Nether Edge Conservation Area is situated approximately 2 - 3 miles south west of the City Centre on elevated land between the Porter Brook and Sheaf Valley.
It is strongly defined by Psalter Lane and Brincliffe Edge to the north and west. The character of the area is largely a leafy suburb with fine Victorian and Edwardian buildings.
Although 'Nether Edge' is used to describe the area from Psalter Lane and southwards, the area is actually made up of a number of smaller neighbourhoods including Brincliffe to the north-west; Kenwood to the centre and south west, and Sharrow to the north-east.
Although these distinctive neighbourhoods exist, special elements exist across all parts which justify the designation of the conservation area as a whole.

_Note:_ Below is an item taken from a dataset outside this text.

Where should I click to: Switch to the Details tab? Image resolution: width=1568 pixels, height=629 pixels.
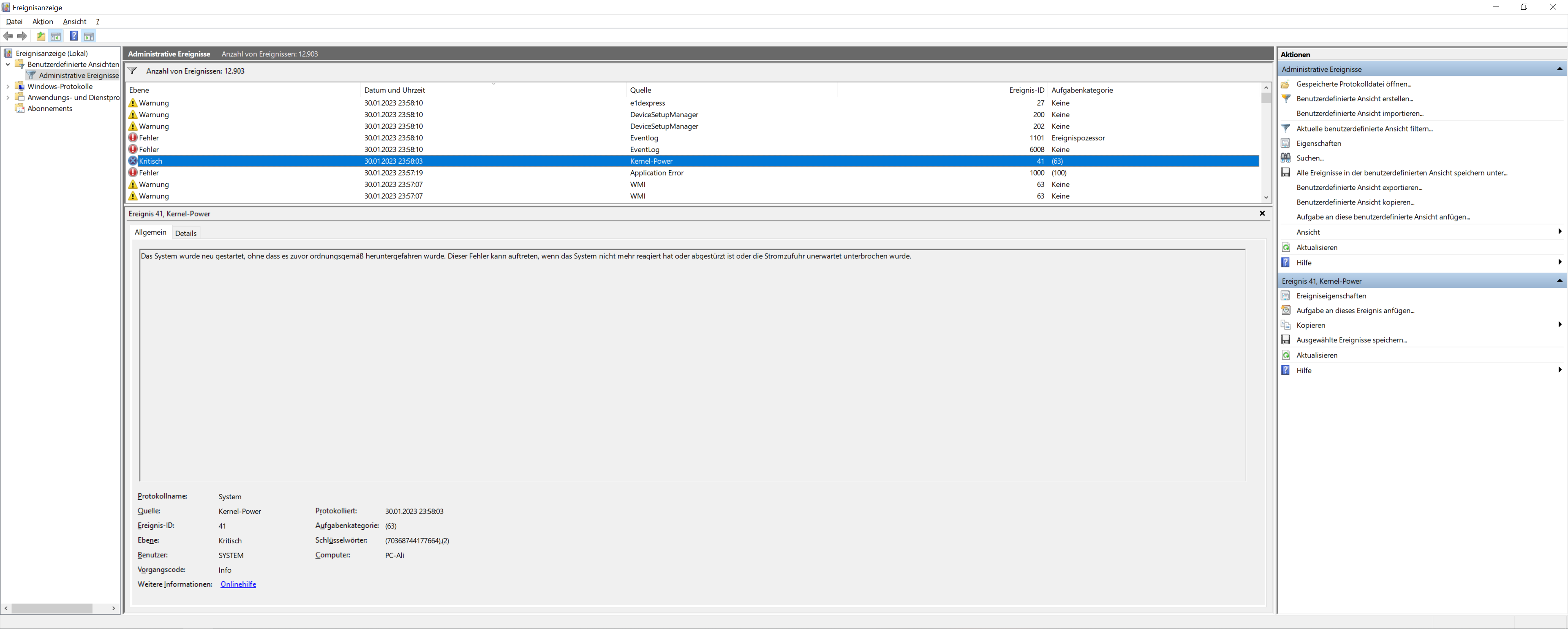click(186, 233)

These include:
- large suburb featuring fine Victorian and Edwardian buildings often following original enclosure patterns
- tree lined streets contributing to Sheffield's image as one of the greenest cities
- a mix of different building styles ranging from Victorian and Edwardian villas, medium sized terraced housing, semi-detached Edwardian properties and both interwar and post war housing.

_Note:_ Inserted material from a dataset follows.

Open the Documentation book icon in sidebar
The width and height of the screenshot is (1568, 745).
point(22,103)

- the former workhouse / hospital building dating back to the early 1840's now flats
- distinctive 'village centre' comprising Nether Edge's only shopping facility
- different density of plots from the much denser Psalter Lane and Clifford Road to less dense, and landscaped garden areas of Brincliffe for example
- a large number of traditional features including sliding sash windows, decorative barge boards and natural slate roofs
- a number of listed buildings
- historic floors and boundary walls
- changing topography offering often dramatic views of the area
Date of designation and appraisal
Nether Edge Conservation Area was designated in September 2002 following public consultation. The appraisal documents were the result of that consultation and can be downloaded below in their different sections.
Article 4 Direction
In 2005 an Article 4 Direction was brought in to Nether Edge to help control any changes which may harm the special character of the conservation area.
This now means that many alterations to properties within the area now require planning permission.